Testing, compliancy and drying are just some of the issues to consider when it comes to food contact inks. The food industry is subject to a lot of safety regulations regarding food-contact packaging and labelling. This extends beyond food safe substrates to the inks used in the process.
As a packaging or label printing business, you have to choose the best kind of ink that won’t impact the quality of the food content, while simultaneously keeping costs under control.
One of the biggest challenges of using UV and other kinds of ink for food packaging and labelling is making sure that the ink has cured well. Particles from uncured ink on packaging and labels can contaminate food and drink products – a process known as ink migration. This can occur in three ways:
1. Migration can happen when moisture penetrates the printed substrate during storage, especially when labels or packaging is stored in rolls. It results in the ink migrating from the printed side to the non-printed side, risking food-contact with potentially toxic inks.
2. Migration also occurs through the evaporation or condensation of moisture from food products within their packaging.

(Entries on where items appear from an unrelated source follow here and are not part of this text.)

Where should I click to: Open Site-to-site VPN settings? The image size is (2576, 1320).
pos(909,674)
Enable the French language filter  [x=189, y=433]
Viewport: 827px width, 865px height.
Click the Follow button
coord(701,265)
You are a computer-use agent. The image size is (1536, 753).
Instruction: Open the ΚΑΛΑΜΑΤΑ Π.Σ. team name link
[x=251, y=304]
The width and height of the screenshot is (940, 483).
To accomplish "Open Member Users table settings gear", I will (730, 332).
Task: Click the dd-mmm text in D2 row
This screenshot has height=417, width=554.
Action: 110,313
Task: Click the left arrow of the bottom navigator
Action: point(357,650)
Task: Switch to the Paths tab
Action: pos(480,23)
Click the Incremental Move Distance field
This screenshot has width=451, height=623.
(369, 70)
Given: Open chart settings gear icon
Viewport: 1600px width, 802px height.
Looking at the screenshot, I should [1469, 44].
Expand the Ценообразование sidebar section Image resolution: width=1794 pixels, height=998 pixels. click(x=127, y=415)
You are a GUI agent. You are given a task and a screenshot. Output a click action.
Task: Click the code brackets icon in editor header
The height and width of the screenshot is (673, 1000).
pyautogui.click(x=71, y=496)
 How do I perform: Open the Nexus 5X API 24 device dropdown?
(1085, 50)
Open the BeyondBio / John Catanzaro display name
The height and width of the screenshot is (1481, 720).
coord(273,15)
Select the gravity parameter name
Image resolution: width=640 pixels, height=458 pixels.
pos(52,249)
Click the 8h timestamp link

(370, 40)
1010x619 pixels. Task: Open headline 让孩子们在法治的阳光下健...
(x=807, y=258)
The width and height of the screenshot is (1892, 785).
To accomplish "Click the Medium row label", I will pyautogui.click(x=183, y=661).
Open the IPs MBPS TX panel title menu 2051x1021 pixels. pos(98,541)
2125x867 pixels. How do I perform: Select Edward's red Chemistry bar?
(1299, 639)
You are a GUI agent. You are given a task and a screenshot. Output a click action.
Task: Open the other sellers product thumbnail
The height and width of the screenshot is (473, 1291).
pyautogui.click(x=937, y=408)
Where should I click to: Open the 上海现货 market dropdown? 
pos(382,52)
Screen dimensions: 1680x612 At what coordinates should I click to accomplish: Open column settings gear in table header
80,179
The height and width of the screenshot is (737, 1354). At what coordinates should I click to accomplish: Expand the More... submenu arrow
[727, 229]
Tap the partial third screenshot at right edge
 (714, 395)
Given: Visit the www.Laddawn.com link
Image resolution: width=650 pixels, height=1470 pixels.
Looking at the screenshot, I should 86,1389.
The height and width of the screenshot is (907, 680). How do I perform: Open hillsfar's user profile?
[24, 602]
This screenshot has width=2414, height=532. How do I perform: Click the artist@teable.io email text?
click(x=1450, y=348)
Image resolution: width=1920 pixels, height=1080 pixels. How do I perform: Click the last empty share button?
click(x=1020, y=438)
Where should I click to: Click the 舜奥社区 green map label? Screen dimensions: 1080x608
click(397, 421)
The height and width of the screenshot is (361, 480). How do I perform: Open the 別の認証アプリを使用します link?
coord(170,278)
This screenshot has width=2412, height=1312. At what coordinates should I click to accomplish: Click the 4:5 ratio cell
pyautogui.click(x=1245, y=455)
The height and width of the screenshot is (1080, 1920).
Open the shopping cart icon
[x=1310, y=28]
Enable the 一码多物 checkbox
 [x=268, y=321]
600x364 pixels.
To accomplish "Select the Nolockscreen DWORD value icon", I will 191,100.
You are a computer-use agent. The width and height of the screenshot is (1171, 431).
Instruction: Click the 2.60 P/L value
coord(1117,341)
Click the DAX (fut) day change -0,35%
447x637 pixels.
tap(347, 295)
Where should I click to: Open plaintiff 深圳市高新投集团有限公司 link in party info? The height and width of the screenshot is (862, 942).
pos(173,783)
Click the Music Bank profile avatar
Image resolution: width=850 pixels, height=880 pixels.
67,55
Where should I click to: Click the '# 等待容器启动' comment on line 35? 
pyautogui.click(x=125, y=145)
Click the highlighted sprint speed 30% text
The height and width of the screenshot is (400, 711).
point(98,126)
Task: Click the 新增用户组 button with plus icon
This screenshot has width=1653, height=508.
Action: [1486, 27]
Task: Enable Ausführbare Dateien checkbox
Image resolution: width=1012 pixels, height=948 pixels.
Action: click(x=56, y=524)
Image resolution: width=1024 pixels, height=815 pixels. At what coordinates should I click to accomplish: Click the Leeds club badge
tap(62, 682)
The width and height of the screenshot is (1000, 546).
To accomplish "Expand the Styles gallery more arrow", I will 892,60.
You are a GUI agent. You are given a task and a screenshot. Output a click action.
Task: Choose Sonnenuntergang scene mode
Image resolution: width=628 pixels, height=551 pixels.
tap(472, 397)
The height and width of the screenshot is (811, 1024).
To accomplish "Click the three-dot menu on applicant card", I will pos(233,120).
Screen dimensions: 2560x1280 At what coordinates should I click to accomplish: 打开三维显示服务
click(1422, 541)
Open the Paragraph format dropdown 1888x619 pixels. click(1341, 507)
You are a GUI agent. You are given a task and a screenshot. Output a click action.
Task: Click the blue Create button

This can cause ink particles to leach into the food from the outer packaging, which is why many food products are ‘double wrapped’ in an extra layer of plastic foil or wrapping.
3. The third way through which migration occurs is when food-safe inks get contaminated through contact with conventional types of ink during the printing process – usually as a result of unwashed rollers.
Other factors, such as the type of food, the packaging design, the temperature of the contents when packaged, and the storage environment, can all affect the likelihood of ink migration and the level of contamination.
How to test for ink migration
The food industry uses gas and liquid chromatography with mass spectroscopy to assess the risk of ink migration for different types of ink. Inks with the lowest risk of migration, and those with inert or non-toxic ingredients, are considered ‘food safe’, or suitable for contact with food.
Food contact chemicals
To solve the issue of uncured elements contaminating foods, low migration inks were invented for food packaging and labels. These inks use food contact chemicals to seal the ink to the substrate and inhibit ink migration.
Inks used with food packaging and labelling have to follow specific safety guidelines. Match your inks to the application, discuss the application in detail with your ink supplier or their specialist technical advisor. Do not just take what your distributer has in stock and avoid cross contamination with different ink types you may have had on press. In case of any later issue, keep detailed production records including any ink batch numbers in order to trace back.
Machine drying systems
A critical part of production is the on press drying system and it is often overlooked until it is too late. These must be kept in the best of order – Infra Red, UV or LED UV need constant checking to ensure they are in optimum working conditions. Ensure any filters, lenses and ventilation systems are clean and free of obstructions, and check that UV intensity is within required performance levels. These should ideally be checked on a weekly basis.